La côte était haute et sombre sous la lueur bleu clair de l'aube. Le Capitaine au pavillon noir ordonna d'aborder. Parce que les boussoles avaient été rompues dans la dernière tempête, nous ne savions plus notre route ni la terre qui s'allongeait devant nous. L'Océan était si vert que nous aurions pu croire qu'elle venait de pousser en pleine eau par un enchantement. Mais la vue de la falaise obscure nous troublait; ceux qui avaient remué les tarots dans la nuit et ceux qui étaient ivres de la plante de leur contrée, et ceux qui étaient vêtus de façon diverse, quoiqu'il n'y eût pas de femmes à bord, et ceux qui étaient muets ayant eu la langue clouée, et ceux qui, après avoir traversé, au-dessus de l'abîme, la planche étroite des flibustiers, étaient demeurés fous de terreur, tous nos camarades noirs ou jaunes, blancs ou sanglants, appuyés sur les plats-bords, regardaient la terre nouvelle, tandis que leurs yeux tremblaient.

Étant de tous les pays, de toutes les couleurs, de toutes les langues, n'ayant pas même les gestes en commun, ils n'étaient liés que par une passion semblable et des meurtres collectifs. Car ils avaient tant coulé de vaisseaux, rougi de bastingages à la tranche saignante de leurs haches, éventré de soutes avec les leviers de manœuvre, étranglé silencieusement d'hommes dans leurs hamacs, pris d'assaut les galions avec un vaste hurlement, qu'ils s'étaient unis dans l'action; ils étaient semblables à une colonie d'animaux malfaisants et disparates, habitant une petite île flottante, habitués les uns aux autres, sans conscience, avec un instinct total guidé par les yeux d'un seul.

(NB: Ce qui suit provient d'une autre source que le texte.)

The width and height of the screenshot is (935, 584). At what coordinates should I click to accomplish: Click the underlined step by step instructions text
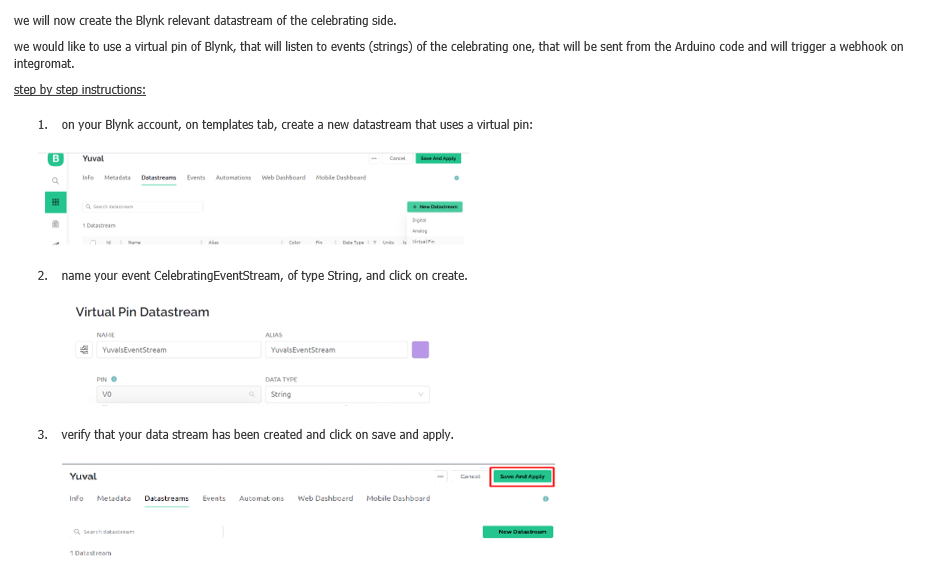click(80, 90)
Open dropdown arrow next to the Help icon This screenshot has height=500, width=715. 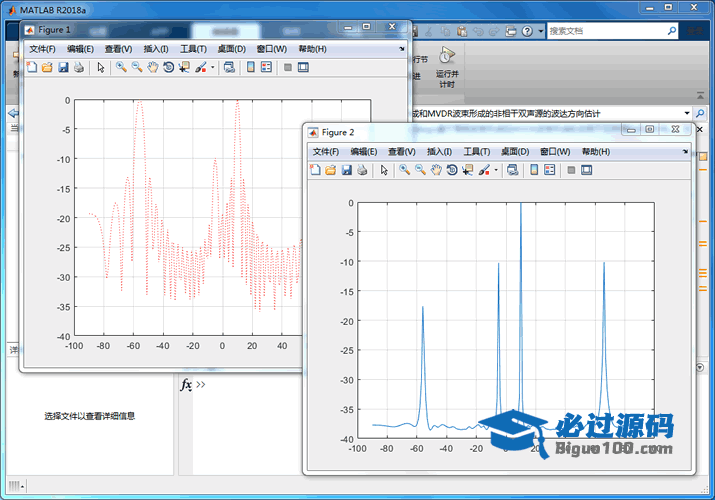click(x=540, y=31)

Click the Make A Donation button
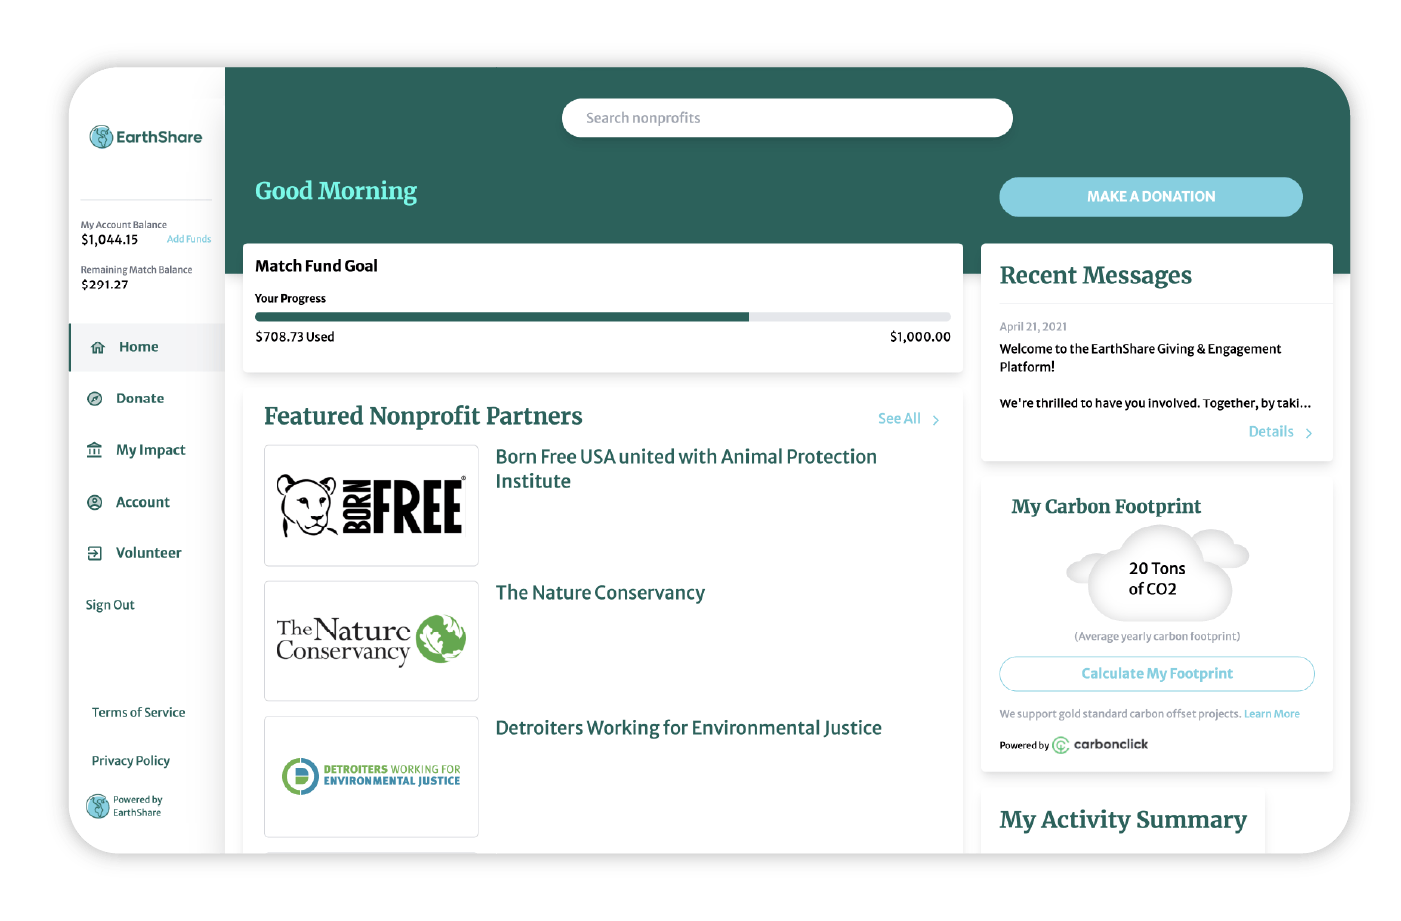pyautogui.click(x=1151, y=197)
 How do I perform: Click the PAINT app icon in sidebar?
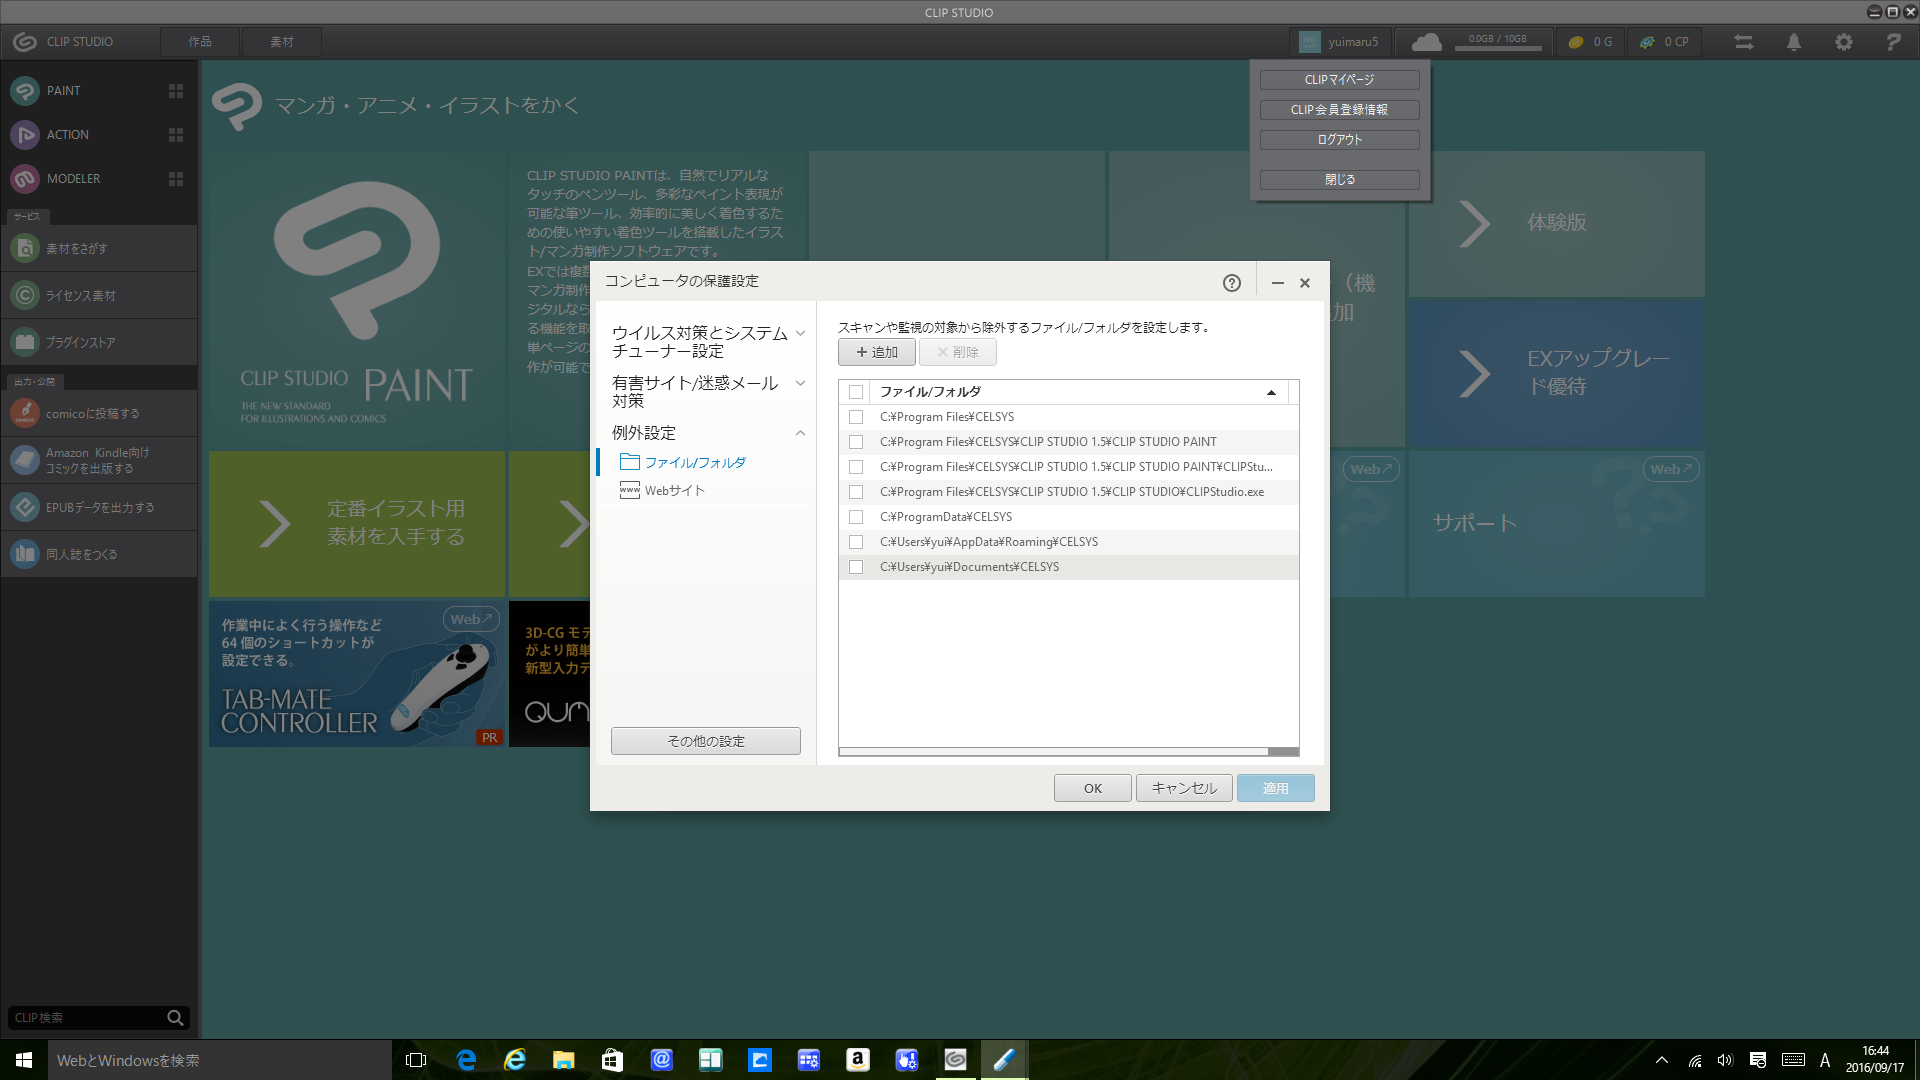pos(25,91)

Ils agissaient toujours et ne pensaient plus. Ils étaient dans leur propre foule tout le jour et toute la nuit. Leur navire ne contenait pas de silence, mais un prodigieux bruissement continu. Sans doute le silence leur eût été funeste. Ils avaient par les gros temps la lutte de la manœuvre contre les lames, par le calme l'ivresse sonore et les chansons discordantes, et le fracas de la bataille quand des vaisseaux les croisaient.

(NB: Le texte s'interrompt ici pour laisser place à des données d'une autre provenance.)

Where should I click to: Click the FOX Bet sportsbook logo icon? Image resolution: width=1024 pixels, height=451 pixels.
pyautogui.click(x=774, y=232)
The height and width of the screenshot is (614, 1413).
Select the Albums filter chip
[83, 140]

Le Capitaine au pavillon noir savait tout cela, et le comprenait seul; il ne vivait lui-même que dans l'agitation, et son horreur du silence était telle que pendant les minutes paisibles de la nuit, il tirait par sa longue robe son compagnon de hamac, afin d'entendre le son inarticulé d'une voix humaine.

Les constellations de l'autre hémisphère pâlissaient. Un soleil incandescent troua la grande nappe du ciel, maintenant d'un bleu profond, et les Compagnons de la Mer, ayant jeté l'ancre, poussèrent les longs canots vers une crique taillée dans la falaise.

Là s'ouvrait un couloir rocheux, dont les murs verticaux semblaient se rejoindre dans l'air, tant ils étaient hauts; mais au lieu d'y sentir une fraîcheur souterraine, le Capitaine et ses compagnons éprouvaient l'oppression d'une extraordinaire chaleur, et les ruisselets d'eau marine qui filtraient dans le sable se desséchaient si vite que la plage entière crépitait avec le sol du couloir.

Ce boyau de roc débouchait dans une campagne plate et stérile, mamelonnée à l'horizon. Quelques bouquets de plantes grises croissaient au versant de la falaise; des bêtes minuscules, brunes, rondes ou longues, avec de minces ailes frémissantes de gaze, ou de hautes pattes articulées, bourdonnaient autour des feuilles velues ou faisaient frissonner la terre en certains points.

La nature inanimée avait perdu la vie mouvante de la mer et le crépitement du sable; l'air du large était arrêté par la barrière des falaises; les plantes semblaient fixes comme le roc, et les bêtes brunes, rampantes ou ailées, se tenaient dans une bande étroite hors de laquelle il n'y avait plus de mouvement.

Or, si le Capitaine au pavillon noir n'avait pas songé, malgré l'ignorance de la contrée où ils étaient, que les dernières indications des boussoles avaient porté le navire vers le Pays Doré où tous les Compagnons de la Mer désirent atterrir, il n'eût pas poussé plus loin l'aventure, et le silence de ces terres l'eût épouvanté.

Mais il pensa que cette côte inconnue était la rive du Pays Doré, et il dit à ses compagnons des paroles émues qui leur mirent des désirs variés au cœur. Nous marchâmes tête basse, souffrant du calme; car les horreurs de la vie passée, tumultueuses, s'élevaient en nous.